[What is required]
Restate all of the data below word for word.
——————————
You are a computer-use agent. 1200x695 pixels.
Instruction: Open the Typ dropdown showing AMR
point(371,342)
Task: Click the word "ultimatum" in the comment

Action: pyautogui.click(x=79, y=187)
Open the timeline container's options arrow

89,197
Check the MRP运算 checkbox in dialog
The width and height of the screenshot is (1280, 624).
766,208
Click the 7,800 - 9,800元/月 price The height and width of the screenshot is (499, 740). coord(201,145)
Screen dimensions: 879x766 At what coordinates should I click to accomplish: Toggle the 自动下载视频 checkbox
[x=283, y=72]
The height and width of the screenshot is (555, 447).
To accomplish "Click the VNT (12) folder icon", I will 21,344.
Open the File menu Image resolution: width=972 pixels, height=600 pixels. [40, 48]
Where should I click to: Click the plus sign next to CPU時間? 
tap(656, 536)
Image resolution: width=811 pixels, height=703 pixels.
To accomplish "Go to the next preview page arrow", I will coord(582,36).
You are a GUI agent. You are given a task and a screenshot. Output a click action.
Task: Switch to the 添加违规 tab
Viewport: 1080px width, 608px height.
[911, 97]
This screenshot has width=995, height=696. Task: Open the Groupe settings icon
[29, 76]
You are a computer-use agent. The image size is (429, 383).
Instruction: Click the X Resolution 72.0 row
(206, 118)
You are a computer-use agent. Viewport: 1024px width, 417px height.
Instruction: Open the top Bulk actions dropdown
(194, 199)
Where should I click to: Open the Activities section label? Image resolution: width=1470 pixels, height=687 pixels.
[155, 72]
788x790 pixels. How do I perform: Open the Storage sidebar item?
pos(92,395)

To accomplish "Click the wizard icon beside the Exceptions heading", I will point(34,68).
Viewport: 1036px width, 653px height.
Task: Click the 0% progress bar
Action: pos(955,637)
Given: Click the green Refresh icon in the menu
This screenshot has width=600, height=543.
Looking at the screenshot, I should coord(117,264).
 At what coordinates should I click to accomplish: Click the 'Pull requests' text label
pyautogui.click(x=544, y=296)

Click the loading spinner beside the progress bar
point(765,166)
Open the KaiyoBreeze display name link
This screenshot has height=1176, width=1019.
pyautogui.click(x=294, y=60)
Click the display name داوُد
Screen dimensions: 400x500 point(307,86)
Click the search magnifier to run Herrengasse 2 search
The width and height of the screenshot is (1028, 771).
——————————
[Task answer]
You are a computer-use agent. 1200x695 pixels.
Instruction: Open the Typ dropdown showing AMR
point(371,342)
Task: Click the word "ultimatum" in the comment

Action: pyautogui.click(x=79, y=187)
Open the timeline container's options arrow

89,197
Check the MRP运算 checkbox in dialog
The width and height of the screenshot is (1280, 624).
766,208
Click the 7,800 - 9,800元/月 price The height and width of the screenshot is (499, 740). coord(201,145)
Screen dimensions: 879x766 At what coordinates should I click to accomplish: Toggle the 自动下载视频 checkbox
[x=283, y=72]
The height and width of the screenshot is (555, 447).
To accomplish "Click the VNT (12) folder icon", I will 21,344.
Open the File menu Image resolution: width=972 pixels, height=600 pixels. [40, 48]
Where should I click to: Click the plus sign next to CPU時間? 
tap(656, 536)
Image resolution: width=811 pixels, height=703 pixels.
To accomplish "Go to the next preview page arrow", I will coord(582,36).
You are a GUI agent. You are given a task and a screenshot. Output a click action.
Task: Switch to the 添加违规 tab
Viewport: 1080px width, 608px height.
[911, 97]
This screenshot has width=995, height=696. Task: Open the Groupe settings icon
[29, 76]
You are a computer-use agent. The image size is (429, 383).
Instruction: Click the X Resolution 72.0 row
(206, 118)
You are a computer-use agent. Viewport: 1024px width, 417px height.
Instruction: Open the top Bulk actions dropdown
(194, 199)
Where should I click to: Open the Activities section label? Image resolution: width=1470 pixels, height=687 pixels.
[155, 72]
788x790 pixels. How do I perform: Open the Storage sidebar item?
pos(92,395)

To accomplish "Click the wizard icon beside the Exceptions heading", I will point(34,68).
Viewport: 1036px width, 653px height.
Task: Click the 0% progress bar
Action: pos(955,637)
Given: Click the green Refresh icon in the menu
This screenshot has width=600, height=543.
Looking at the screenshot, I should coord(117,264).
 At what coordinates should I click to accomplish: Click the 'Pull requests' text label
pyautogui.click(x=544, y=296)

Click the loading spinner beside the progress bar
point(765,166)
Open the KaiyoBreeze display name link
This screenshot has height=1176, width=1019.
pyautogui.click(x=294, y=60)
Click the display name داوُد
Screen dimensions: 400x500 point(307,86)
Click the search magnifier to run Herrengasse 2 search
The width and height of the screenshot is (1028, 771).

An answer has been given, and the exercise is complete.